### ACTIVITY
Return every record verbatim, omitting all pictures.

*** RECORDS SUPPLIED ***

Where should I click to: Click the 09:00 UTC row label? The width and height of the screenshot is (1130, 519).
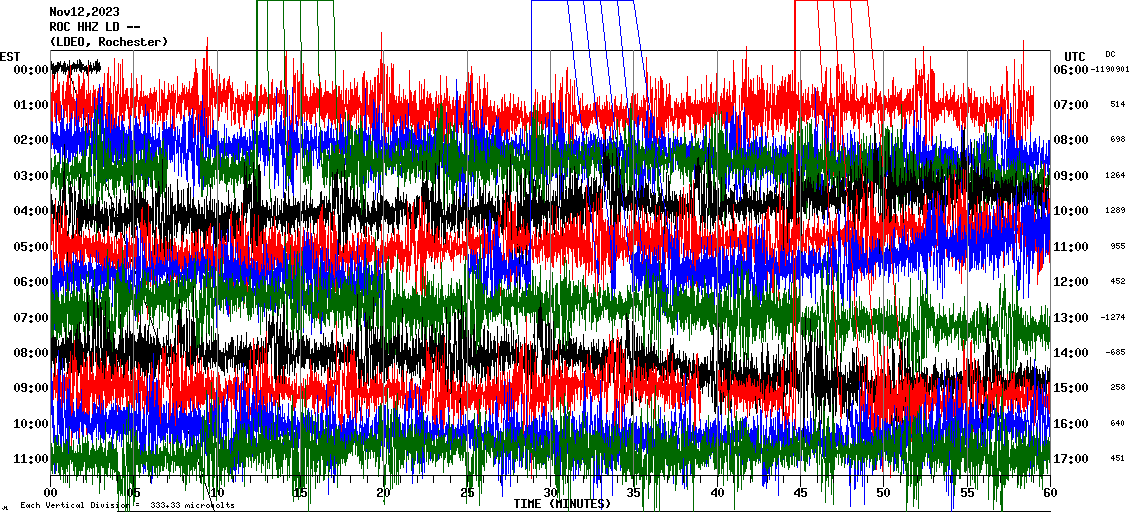tap(1071, 176)
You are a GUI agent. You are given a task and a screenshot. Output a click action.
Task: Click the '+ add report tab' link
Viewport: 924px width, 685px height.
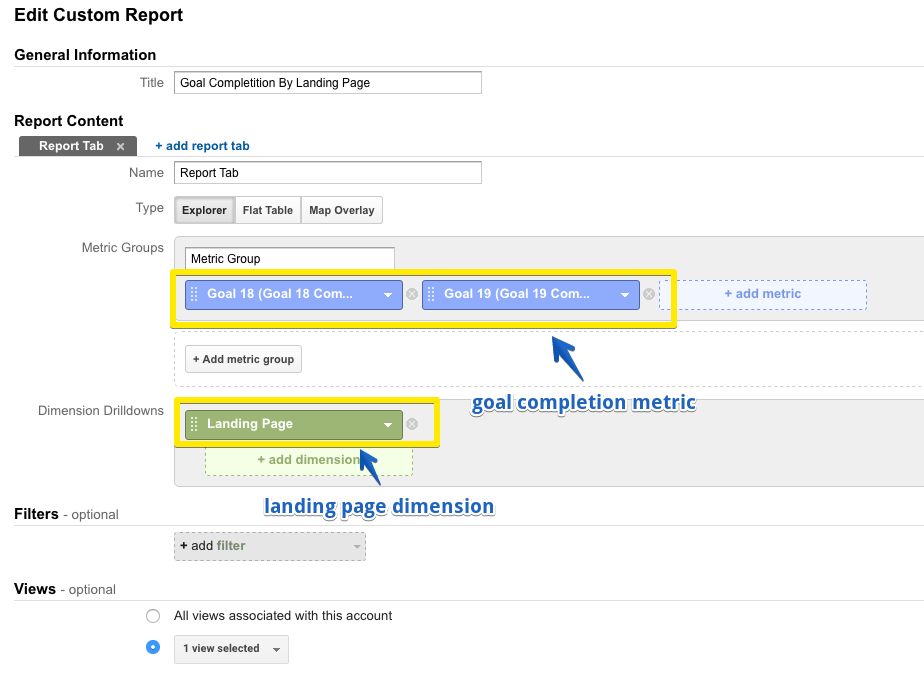(x=202, y=145)
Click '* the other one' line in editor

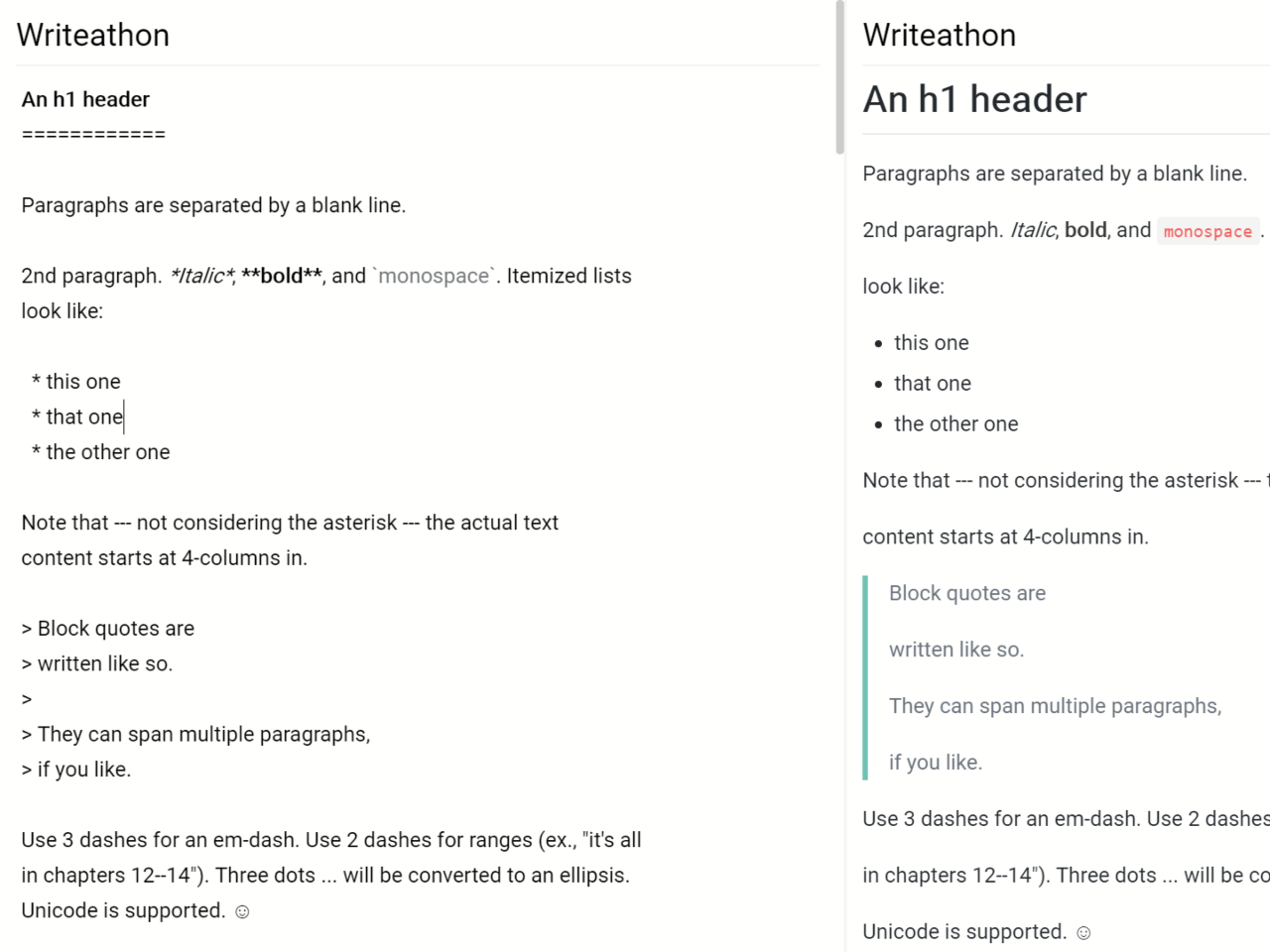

*** End of RECORDS SUPPLIED ***

### EXERCISE OUTPUT
Where should I click to: Click the 09:00 UTC row label? The width and height of the screenshot is (1130, 519).
tap(1071, 176)
You are a GUI agent. You are given a task and a screenshot. Output a click action.
Task: Click the '+ add report tab' link
Viewport: 924px width, 685px height.
(x=202, y=145)
Click '* the other one' line in editor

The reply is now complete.